-------- Document extract
M. Florencia Camus, David J. Clancy, Damian K. Dowling

The maternal transmission of mitochondrial genomes invokes a sex-specific selective sieve, whereby mutations in mitochondrial DNA can only respond to selection acting directly on females [1,2,3]. In theory, this enables male-harming mutations to accumulate in mitochondrial genomes when these same mutations are neutral, beneficial, or only slightly deleterious in their effects on females [1,2,3]. Ultimately, this evolutionary process could result in the evolution of male-specific mitochondrial mutation loads; an idea previously termed Mother’s Curse [2,4,5,6]. Here, we present evidence that the effects of this process are broader than hitherto realized, and that it has resulted in mutation loads affecting patterns of aging in male, but not female Drosophila melanogaster. Furthermore, our results indicate that the mitochondrial mutation loads affecting male aging generally comprise numerous mutations over multiple sites. Our findings thus suggest that males are subject to dramatic consequences that result from the maternal transmission of mitochondrial genomes. They implicate the diminutive mitochondrial genome as a hotspot for mutations that affect sex-specific patterns of aging, thus promoting the idea that a sex-specific selective sieve in mitochondrial genome evolution is a contributing factor to sexual dimorphism in aging, commonly observed across species [7,8,9].
----------------
**What to do**.
1. List the three authors named at the top of the abstract on mitochondrial mutations and male aging.
2. Answer these questions from the abstract on mitochondrial mutations and male aging:
(a) In which species did the study find mutation loads affecting male aging?
(b) What term was previously given to the idea of male-specific mitochondrial mutation loads?
(c) What do the mitochondrial mutation loads affecting male aging generally comprise?
-------- Extracted records
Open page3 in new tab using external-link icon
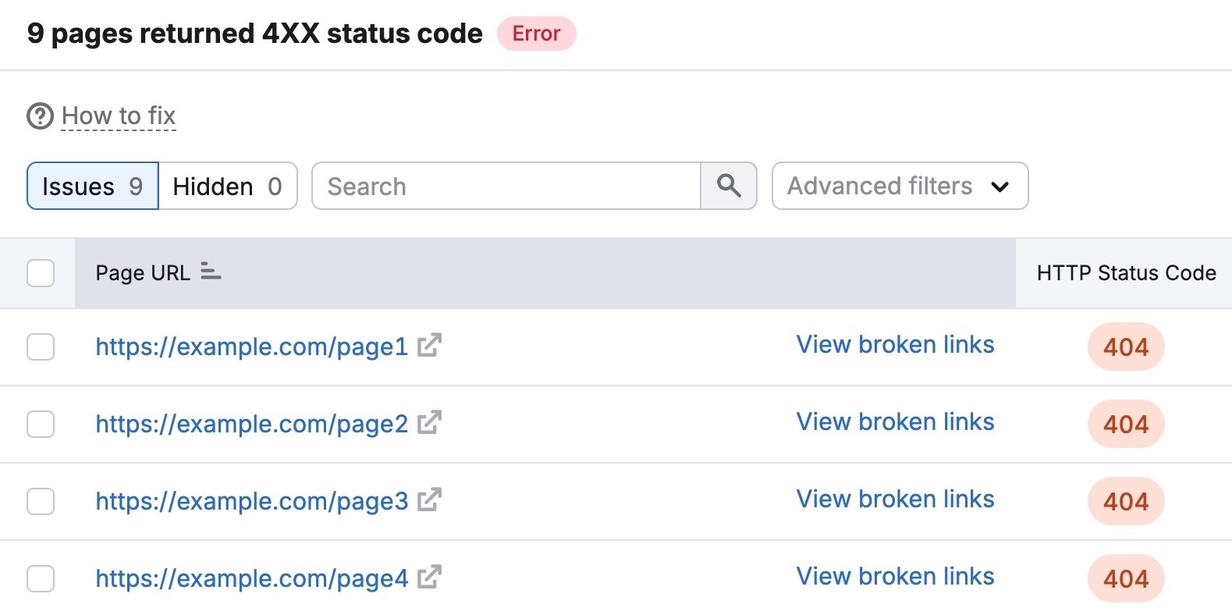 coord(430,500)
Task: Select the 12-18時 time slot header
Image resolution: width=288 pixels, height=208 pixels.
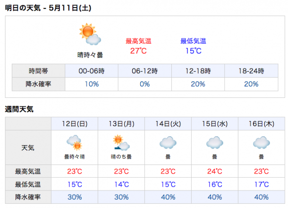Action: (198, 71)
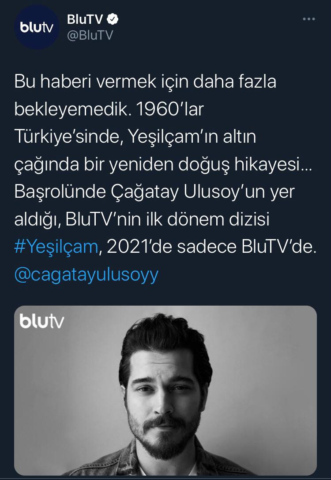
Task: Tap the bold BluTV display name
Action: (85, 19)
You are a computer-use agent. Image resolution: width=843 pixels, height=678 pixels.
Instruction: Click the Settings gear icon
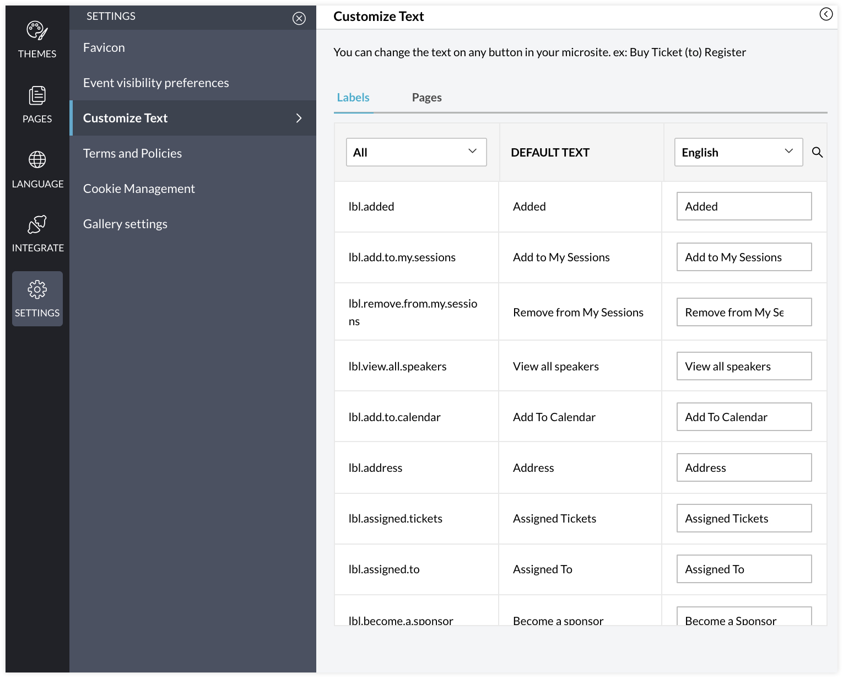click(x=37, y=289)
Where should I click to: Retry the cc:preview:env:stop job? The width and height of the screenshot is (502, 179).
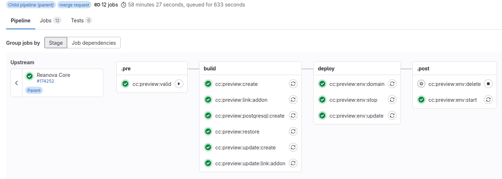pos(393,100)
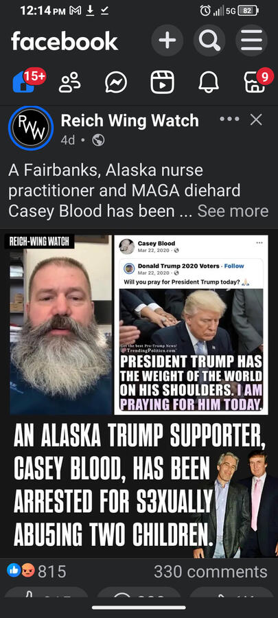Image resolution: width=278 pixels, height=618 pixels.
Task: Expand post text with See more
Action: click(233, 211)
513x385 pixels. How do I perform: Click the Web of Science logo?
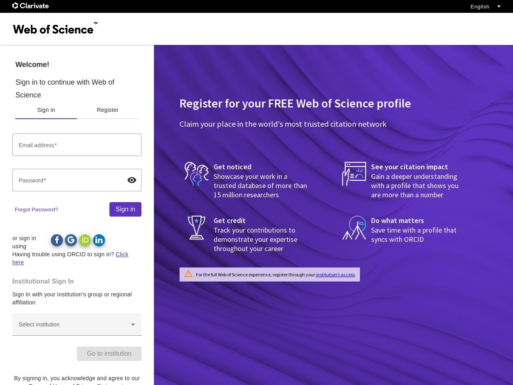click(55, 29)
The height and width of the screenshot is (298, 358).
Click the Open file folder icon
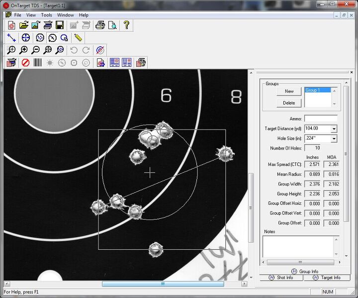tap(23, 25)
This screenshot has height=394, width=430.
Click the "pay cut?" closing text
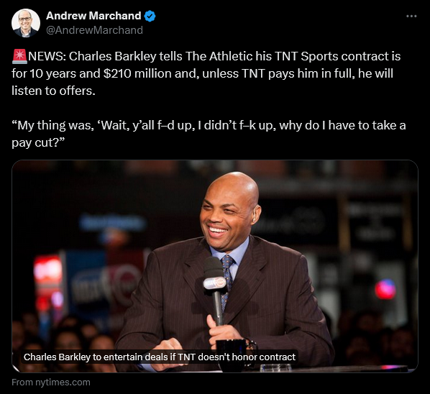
----------------
**Written responses**.
1.
M. Florencia Camus
David J. Clancy
Damian K. Dowling

2.
(a) Drosophila melanogaster
(b) Mother’s Curse
(c) Numerous mutations over multiple sites